The Occupational Safety and Health Administration’s (OSHA) $900 fine against the mega construction and farming equipment company Caterpillar, Inc., was thrown out by the Seventh Circuit Court of Appeals. The fine cited Caterpillar for failing to document that one of its employees had contracted epicondylitis. In what became an increasingly contentious round of testimonies by expert panels, witnesses and appeals for reconsideration, Caterpillar ultimately succeeded in reversing the fine.
Epicondylitis is inflammation of one or more tendons near the elbow. According to the Mayo Clinic, the condition, known as “tennis elbow”, occurs when tendons in the elbow are overworked as the result of repetitive motions in the wrist and arm. It causes pain primarily located in the tendons where forearm muscles attach to a bony bump on the outside of your elbow Despite what the name suggests, the vast majority of cases are seen in people who don’t play tennis at all. Those whose jobs require types of motions that can lead to tennis elbow include plumbers, painters, carpenters and butchers. If normal rest and over-the-counter medications don’t relieve pain, surgery may be required. It is also seen most commonly between the ages of 30 and 50 and is seen in about 1-2% of the population.
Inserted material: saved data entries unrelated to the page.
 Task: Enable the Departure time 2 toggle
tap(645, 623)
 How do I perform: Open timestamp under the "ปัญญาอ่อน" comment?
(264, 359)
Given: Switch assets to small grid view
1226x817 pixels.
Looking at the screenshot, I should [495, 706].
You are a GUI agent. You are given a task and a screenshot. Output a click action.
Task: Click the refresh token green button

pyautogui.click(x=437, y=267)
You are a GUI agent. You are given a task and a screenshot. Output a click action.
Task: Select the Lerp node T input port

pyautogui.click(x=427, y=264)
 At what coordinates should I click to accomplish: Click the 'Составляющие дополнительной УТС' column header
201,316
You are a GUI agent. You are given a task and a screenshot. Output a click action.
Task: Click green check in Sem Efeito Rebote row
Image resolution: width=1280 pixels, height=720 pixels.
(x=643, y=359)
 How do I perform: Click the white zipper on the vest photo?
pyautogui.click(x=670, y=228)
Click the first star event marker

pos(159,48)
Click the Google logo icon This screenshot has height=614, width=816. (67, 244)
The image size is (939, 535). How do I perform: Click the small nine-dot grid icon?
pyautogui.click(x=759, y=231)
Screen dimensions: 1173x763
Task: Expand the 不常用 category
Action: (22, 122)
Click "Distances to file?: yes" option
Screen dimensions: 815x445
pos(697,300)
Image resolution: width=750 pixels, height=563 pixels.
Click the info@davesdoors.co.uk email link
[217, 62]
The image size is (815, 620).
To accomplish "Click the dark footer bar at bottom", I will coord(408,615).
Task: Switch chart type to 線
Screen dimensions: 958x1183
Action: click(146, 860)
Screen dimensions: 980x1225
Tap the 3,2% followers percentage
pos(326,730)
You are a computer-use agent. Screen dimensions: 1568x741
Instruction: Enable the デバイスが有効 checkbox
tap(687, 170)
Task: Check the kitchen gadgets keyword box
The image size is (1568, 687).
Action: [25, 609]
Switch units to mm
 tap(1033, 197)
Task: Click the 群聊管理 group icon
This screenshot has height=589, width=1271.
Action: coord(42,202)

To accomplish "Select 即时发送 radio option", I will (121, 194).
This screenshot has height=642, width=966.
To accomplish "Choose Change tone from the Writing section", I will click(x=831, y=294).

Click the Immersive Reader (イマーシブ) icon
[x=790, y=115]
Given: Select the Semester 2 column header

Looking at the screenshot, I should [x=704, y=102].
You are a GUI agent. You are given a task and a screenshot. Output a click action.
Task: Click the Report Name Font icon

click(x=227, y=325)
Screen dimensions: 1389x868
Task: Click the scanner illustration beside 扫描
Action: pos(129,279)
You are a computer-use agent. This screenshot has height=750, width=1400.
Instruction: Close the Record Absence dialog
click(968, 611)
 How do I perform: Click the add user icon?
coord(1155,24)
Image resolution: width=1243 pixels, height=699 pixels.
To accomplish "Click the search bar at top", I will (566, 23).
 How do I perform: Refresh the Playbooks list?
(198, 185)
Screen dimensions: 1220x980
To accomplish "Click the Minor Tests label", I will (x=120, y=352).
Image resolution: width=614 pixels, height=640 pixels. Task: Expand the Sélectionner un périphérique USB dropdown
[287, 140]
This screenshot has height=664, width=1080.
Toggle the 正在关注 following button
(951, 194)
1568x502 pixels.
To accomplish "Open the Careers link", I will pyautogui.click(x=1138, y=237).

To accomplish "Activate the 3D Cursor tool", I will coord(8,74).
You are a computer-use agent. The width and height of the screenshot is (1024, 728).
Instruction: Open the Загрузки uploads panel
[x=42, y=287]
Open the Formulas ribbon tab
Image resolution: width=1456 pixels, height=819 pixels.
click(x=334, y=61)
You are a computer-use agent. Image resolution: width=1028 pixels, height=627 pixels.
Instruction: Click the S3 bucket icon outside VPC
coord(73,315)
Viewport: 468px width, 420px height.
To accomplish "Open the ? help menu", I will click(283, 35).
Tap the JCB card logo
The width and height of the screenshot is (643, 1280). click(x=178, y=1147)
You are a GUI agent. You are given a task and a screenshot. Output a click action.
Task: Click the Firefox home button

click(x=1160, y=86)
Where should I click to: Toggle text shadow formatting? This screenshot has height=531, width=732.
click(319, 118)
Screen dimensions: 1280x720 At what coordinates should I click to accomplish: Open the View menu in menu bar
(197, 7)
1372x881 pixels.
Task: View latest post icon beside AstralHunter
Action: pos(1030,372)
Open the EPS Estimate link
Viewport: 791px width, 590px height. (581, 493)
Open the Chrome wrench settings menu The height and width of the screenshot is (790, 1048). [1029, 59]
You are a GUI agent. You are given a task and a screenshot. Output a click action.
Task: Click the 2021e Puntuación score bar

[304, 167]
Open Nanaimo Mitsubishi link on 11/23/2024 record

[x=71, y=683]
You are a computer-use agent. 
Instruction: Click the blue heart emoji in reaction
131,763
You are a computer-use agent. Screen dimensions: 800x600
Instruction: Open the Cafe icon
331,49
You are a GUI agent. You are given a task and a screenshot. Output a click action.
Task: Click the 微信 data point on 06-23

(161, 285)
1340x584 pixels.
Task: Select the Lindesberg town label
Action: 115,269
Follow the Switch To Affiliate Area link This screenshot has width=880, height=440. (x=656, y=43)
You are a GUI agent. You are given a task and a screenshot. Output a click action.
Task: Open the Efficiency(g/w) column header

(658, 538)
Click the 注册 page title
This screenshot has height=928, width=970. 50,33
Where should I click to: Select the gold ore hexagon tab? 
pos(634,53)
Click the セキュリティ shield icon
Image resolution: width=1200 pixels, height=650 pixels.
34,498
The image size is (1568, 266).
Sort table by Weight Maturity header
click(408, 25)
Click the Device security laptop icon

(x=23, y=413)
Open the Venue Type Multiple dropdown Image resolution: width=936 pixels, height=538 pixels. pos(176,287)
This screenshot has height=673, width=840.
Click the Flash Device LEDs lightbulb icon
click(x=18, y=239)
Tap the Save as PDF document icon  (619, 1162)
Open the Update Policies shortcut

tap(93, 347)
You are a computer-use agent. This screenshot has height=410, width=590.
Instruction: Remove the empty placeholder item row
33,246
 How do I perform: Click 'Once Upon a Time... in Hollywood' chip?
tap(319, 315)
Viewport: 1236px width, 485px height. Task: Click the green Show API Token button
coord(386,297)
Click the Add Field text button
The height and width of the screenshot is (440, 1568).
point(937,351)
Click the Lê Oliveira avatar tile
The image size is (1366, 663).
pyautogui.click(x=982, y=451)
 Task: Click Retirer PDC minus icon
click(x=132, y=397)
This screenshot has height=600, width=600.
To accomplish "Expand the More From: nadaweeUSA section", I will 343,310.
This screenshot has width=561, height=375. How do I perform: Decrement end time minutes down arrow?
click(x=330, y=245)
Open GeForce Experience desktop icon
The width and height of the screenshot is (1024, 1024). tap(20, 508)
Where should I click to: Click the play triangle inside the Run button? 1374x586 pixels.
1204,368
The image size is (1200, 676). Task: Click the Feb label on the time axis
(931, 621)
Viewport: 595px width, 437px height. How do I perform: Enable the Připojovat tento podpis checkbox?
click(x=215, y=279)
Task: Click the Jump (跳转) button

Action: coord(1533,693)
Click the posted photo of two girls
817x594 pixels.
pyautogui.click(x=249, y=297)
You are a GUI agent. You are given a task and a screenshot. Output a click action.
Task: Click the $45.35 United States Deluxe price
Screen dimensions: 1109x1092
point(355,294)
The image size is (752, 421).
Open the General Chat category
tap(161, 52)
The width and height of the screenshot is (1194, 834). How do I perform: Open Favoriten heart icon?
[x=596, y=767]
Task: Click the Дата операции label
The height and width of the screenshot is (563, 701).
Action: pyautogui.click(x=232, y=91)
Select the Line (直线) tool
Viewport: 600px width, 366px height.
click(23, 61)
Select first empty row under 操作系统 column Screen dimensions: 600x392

The plaintiff, known as “MK”, was employed in a packing center for Caterpillar where staffers placed items from containers into boxes for shipping out to customers. The job led to repetitive hand movements and turning of MK’s wrists, elbows and shoulders, leading to the contraction of epicondylitis. Once OSHA was made aware of the case, the agency proceeded to issue the fine to Caterpillar for failing to record the injury, which is required under federal law.